**What is required:**
Read through the entries below and copy each line where "agent" turns up.

Stored data:
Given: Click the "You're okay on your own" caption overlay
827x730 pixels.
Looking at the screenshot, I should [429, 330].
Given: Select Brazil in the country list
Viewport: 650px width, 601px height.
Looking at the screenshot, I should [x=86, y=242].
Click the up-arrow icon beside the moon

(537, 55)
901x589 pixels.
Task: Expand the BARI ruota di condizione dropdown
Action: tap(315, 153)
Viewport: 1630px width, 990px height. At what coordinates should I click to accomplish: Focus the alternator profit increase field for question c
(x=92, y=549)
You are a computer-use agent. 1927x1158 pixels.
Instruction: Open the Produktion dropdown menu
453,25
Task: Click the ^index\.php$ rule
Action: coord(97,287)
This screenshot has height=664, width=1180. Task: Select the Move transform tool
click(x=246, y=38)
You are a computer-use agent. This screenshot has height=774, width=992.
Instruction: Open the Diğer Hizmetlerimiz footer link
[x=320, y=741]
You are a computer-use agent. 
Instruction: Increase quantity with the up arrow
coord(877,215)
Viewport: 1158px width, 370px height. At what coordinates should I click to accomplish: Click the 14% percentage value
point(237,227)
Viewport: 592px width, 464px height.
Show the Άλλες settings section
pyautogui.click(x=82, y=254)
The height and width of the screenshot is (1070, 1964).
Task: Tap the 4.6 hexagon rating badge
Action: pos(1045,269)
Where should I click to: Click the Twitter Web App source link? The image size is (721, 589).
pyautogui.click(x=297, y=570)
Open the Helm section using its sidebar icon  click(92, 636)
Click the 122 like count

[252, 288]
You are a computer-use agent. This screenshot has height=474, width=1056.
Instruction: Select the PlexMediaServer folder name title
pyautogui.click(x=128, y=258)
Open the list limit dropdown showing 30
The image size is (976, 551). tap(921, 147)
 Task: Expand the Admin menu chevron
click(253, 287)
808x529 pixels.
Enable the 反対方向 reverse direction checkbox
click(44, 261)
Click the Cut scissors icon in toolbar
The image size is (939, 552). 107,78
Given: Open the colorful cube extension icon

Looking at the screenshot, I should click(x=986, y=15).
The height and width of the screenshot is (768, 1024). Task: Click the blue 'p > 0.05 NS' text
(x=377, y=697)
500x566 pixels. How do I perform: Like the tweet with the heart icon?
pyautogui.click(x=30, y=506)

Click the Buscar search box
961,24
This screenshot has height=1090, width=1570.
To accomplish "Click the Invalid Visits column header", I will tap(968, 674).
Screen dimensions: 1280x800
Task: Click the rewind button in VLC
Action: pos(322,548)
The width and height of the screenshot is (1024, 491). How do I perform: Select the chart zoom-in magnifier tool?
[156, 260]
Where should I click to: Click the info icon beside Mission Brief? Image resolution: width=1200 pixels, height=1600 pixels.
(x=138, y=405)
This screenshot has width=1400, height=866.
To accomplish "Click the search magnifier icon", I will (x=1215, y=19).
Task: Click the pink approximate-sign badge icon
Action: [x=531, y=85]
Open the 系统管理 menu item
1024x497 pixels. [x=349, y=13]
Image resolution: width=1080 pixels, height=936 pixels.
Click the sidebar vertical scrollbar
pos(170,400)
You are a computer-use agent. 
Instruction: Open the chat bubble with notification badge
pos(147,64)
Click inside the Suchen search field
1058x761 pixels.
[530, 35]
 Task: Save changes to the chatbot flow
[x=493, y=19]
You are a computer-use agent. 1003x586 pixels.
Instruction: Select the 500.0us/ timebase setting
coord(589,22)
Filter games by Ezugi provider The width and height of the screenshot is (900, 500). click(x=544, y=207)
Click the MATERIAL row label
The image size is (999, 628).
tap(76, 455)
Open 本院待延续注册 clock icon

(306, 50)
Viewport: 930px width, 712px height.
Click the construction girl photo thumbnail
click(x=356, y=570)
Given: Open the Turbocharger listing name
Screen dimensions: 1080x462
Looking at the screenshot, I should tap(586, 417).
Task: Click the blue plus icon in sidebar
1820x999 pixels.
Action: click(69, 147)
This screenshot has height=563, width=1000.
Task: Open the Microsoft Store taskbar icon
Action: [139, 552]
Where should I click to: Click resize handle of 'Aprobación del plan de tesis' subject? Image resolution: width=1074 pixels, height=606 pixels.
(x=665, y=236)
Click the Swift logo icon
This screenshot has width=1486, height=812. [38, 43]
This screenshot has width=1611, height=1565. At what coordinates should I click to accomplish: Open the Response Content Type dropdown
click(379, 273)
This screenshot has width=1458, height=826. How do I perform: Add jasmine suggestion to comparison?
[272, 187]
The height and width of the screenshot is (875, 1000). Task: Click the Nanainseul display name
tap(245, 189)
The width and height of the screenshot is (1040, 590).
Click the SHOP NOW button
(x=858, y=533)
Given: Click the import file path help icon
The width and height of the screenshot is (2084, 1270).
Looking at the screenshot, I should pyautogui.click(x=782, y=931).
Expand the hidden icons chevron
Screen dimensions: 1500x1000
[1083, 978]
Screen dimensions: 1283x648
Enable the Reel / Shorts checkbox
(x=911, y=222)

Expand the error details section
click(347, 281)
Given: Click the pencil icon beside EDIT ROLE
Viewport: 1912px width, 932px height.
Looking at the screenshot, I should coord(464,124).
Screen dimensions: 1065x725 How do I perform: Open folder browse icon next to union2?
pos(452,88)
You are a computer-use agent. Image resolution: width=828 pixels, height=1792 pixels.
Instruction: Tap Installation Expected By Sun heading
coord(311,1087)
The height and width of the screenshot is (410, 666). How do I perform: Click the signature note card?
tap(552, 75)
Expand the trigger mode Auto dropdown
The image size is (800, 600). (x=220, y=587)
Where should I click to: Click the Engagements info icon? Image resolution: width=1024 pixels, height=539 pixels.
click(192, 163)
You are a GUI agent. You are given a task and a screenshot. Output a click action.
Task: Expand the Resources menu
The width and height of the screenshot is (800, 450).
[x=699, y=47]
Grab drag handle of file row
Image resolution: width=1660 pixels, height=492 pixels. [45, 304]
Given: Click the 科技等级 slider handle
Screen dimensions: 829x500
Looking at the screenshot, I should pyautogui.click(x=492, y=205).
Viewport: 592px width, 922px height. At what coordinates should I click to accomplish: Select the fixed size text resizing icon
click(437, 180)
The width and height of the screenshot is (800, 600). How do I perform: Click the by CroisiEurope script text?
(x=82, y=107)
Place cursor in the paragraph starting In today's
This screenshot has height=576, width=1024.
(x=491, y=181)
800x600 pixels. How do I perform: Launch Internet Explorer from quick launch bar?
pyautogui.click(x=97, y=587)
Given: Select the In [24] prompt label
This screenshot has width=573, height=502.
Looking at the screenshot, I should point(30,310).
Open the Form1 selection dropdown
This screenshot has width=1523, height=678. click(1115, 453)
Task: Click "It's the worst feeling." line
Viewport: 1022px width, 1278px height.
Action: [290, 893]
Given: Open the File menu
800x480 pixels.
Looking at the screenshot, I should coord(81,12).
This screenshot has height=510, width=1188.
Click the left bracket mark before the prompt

**Exercise result:**
You are a computer-use agent. 1927x1158 pixels.
You are a computer-use agent. This screenshot has height=774, width=992.
You are a computer-use agent. 
You are a computer-use agent. This screenshot has height=474, width=1056.
You are a computer-use agent. 
You are a computer-use agent. 1003x586 pixels.
You are a computer-use agent. Image resolution: width=828 pixels, height=1792 pixels.
You are a GUI agent. You are given a task and a screenshot. Output a click action.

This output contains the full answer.